Читаем Виртуоз полностью

Вышел из дома на деревянную, серебристо-черную улицу в двухэтажных постройках, над которыми ярко синело летнее свежее небо. Деревья во дворах и палисадниках сочно зеленели, и в них истошно шумели, сталкивались и дрались воробьи. «И на устах невинных море голосов воробьиных» — он отыскал в Священном Писании соответствующую стихотворную строку. С близкого Иртыша вольный ветер приносил весть о заречных просторах, сырых лесах, студеных, взволнованных водах, по которым уже прошли на север караваны судов и, догоняя основную флотилию, торопилась отставшая баржа, оглашая реку долгим гудком. Алексей радовался звуку корабельного гудка, серо-зеленой кроне тополя, полного воробьиных криков, бревенчатым, тесовым домам, над которыми поднимались белые, узорные церкви. Изумительное сибирское барокко, женственное и нежное, среди сурового почернелого дерева. «Восемь церквей купеческих сдвинулись и пошли» — осенил он себя еще одной васильевской строкой из стихотворного евангелия. Он испытывал бодрое, радостное чувство новизны, с каким встречал каждый, отпущенный ему день, суливший множество переживаний и открытий, среди которых таилось давно ожидаемое и пока что не наступавшее чудо. Сам город был чудом, русским, сибирским, в котором длилось бесконечное русское время. Ермак сражался с татарским ханом.
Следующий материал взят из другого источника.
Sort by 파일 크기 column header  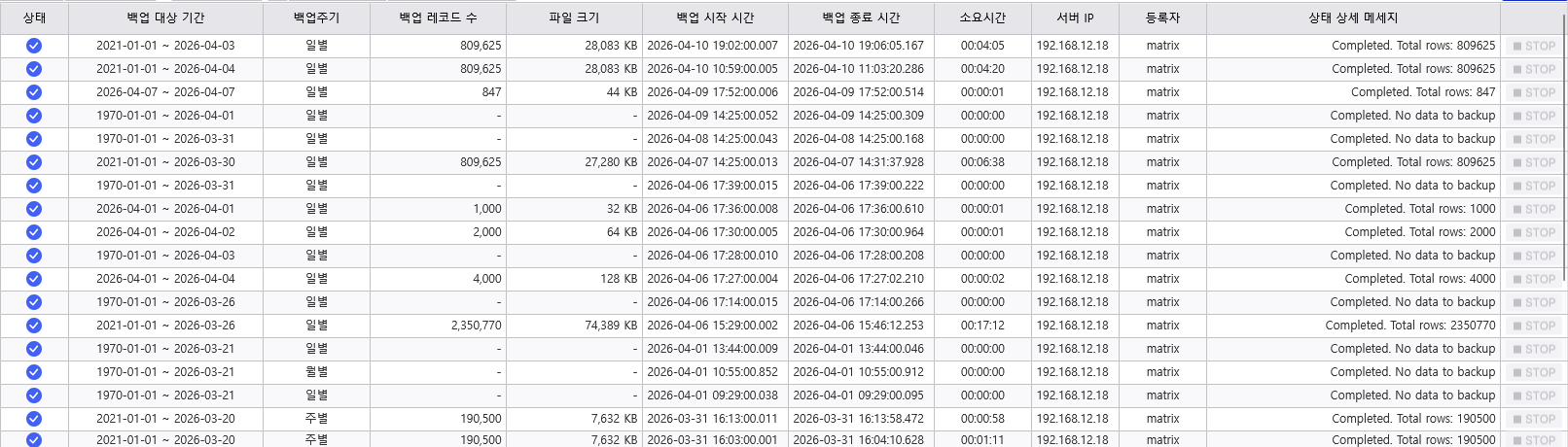click(574, 17)
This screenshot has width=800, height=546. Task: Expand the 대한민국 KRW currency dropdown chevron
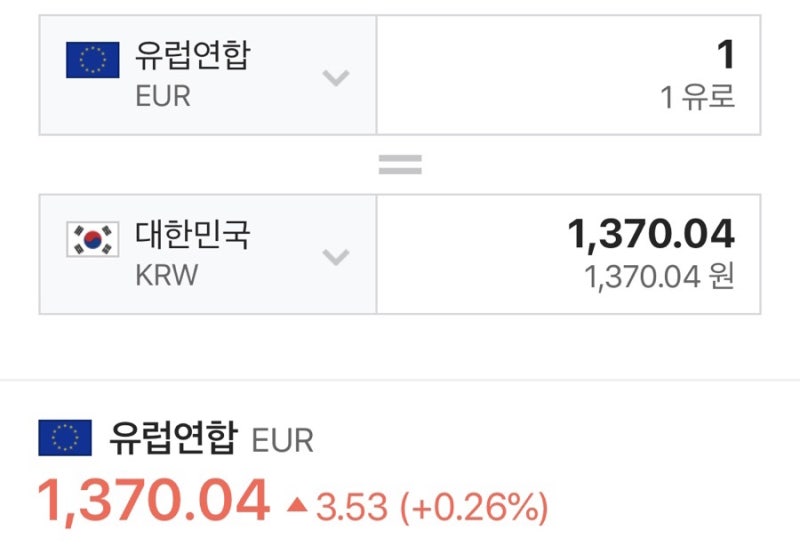(336, 257)
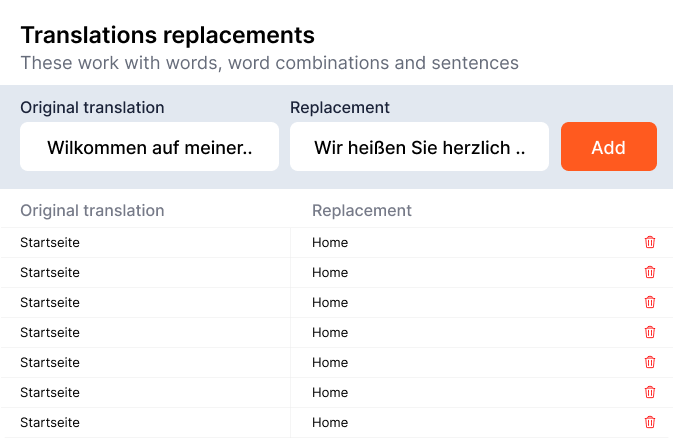Delete the second Startseite replacement row
673x445 pixels.
pos(650,272)
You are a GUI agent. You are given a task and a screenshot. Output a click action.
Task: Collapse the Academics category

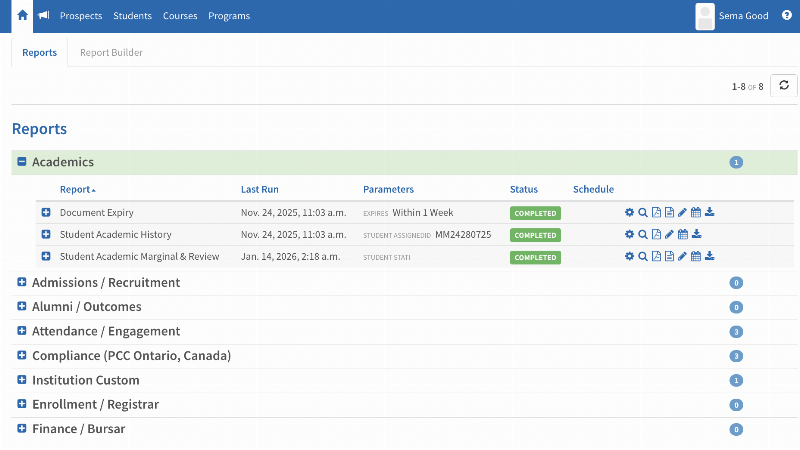(22, 162)
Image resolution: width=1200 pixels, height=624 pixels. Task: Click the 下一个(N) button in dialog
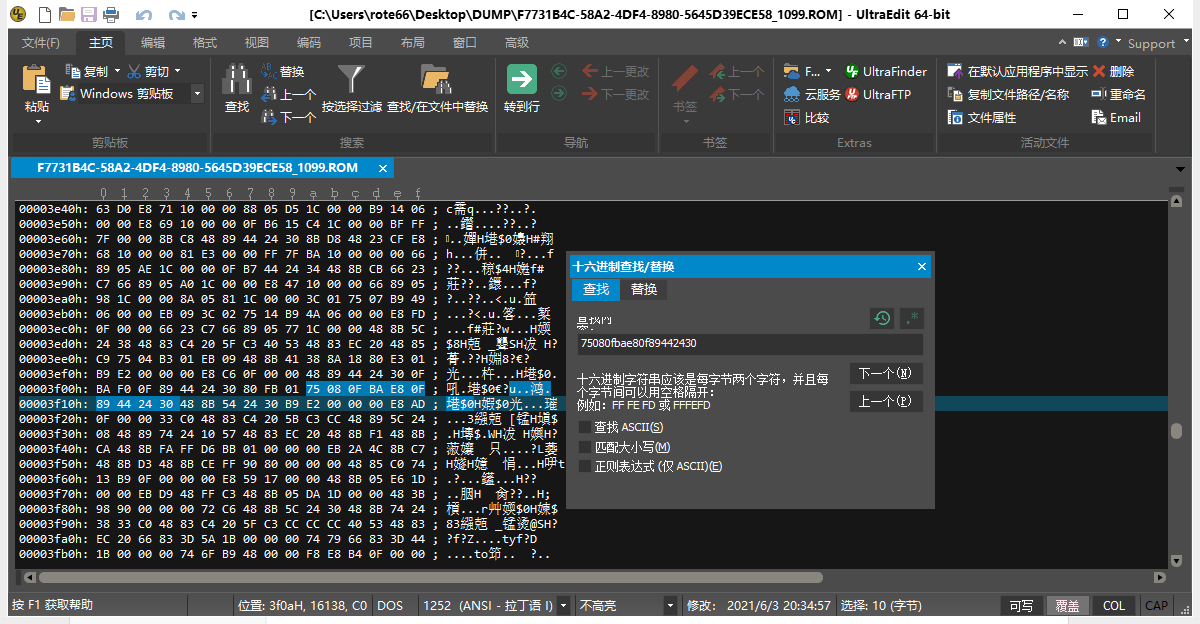tap(885, 373)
Воеводы собирали под царский скипетр Сибирь. Ершов сочинял волшебного «Конька-Горбунка». Кюхельбекер, догорая в ссылке, отсылал в Петербург прощальные письма. Звенел кандалами на тюремной барже Достоевский. Менделеев прозревал в сновидениях свою богоявленную таблицу. Причаливал к деревянной пристани колесный пароход, и царь Николай, окруженный плененной семьей, смотрел с воды на таинственный деревянный город, из которого вырастали божественной красоты и печали церкви.

Алексей жил в нижнем, лубяном городе и отправлялся пешком на работу в музей, в верхний город, в величественный и могучий Тобольский кремль. Башни и купола парили над слиянием Иртыша и Тобола — синие воды, фиолетовые дали, зеленый в траве косогор, белоснежный тесаный камень храмов, палат, с полукруглыми вратами и арками. На горе, за кремлем, начинался новый город, высокие дома, просторные улицы, который вели к комбинату. Там круглились стальные реакторы, отливали металлом нефтеперегонные башни, клокотали нефть, деньги, предприимчивые сметливые люди, которых Алексей сторонился. Они казались ему торопливыми, хваткими, синтезированными из горячих и едких материй, под стать металлическим сферам и коническим башням, среди которых они работали. Они добывали химические вещества, деньги, насаждая чуждый ему образ жизни, в котором не было места гумилевской строфе: «Но что нам делать с розовой зарей над холодеющими небесами, где тишина и неземной покой?».

Он шагал из улицы в улицу, среди ветхих домов, иные из которых были на каменных основаниях, другие уходили в землю, покоясь на нетленных венцах из могучей сибирской лиственницы, В некоторых кирпичных подклетях разместились небольшие мастерские и конторки новоявленных предпринимателей, украсивших свои заведения вывесками с нарочитыми названиями: «Бригантина», «Аллегро», «Каскад», «Эльдорадо», «Фристайл». Так именовали себя парикмахерские, лавчонки с напитками, ремонтные мастерские, магазинчики китайских игрушек. По улицам, еще помнящим телеги и конные кибитки, теперь проносились подержанные «Мицубиси» и «Хонды», в которых разъезжали владельцы перечисленных заведений.

Путь Алексея неизменно пролегал через площадь, мимо бывшего губернаторского дома, двухэтажного, кирпичного, с затейливым узорным фасадом. В этом доме, по прибытии в Тобольск, разместилась семья ссыльного императора под охраной отряда георгиевских кавалеров. Отсюда, из окон второго этажа или опираясь на чугунные перильца балкона, смотрели любопытные царские дочки. Прислоняла к стеклам печальное выцветшее лицо императрица. Высовывался по пояс любознательный и шаловливый цесаревич. Подолгу, пристально и задумчиво, взирал свергнутый император, рассматривая стучащие по мостовой подводы, бредущий с рынка народ, случавшиеся под окнами революционные демонстрации, когда на оскорбительные выкрики местных революционеров выбегала из дома охрана с примкнутыми штын ками и двумя станковыми пулеметами. Царь смотрел, покуривая папироску, удалялся в кабинет, чтобы сделать краткую запись в дневнике, — о дожде, о здоровье дочерей и сына, о тобольских ценах на хлеб и чай.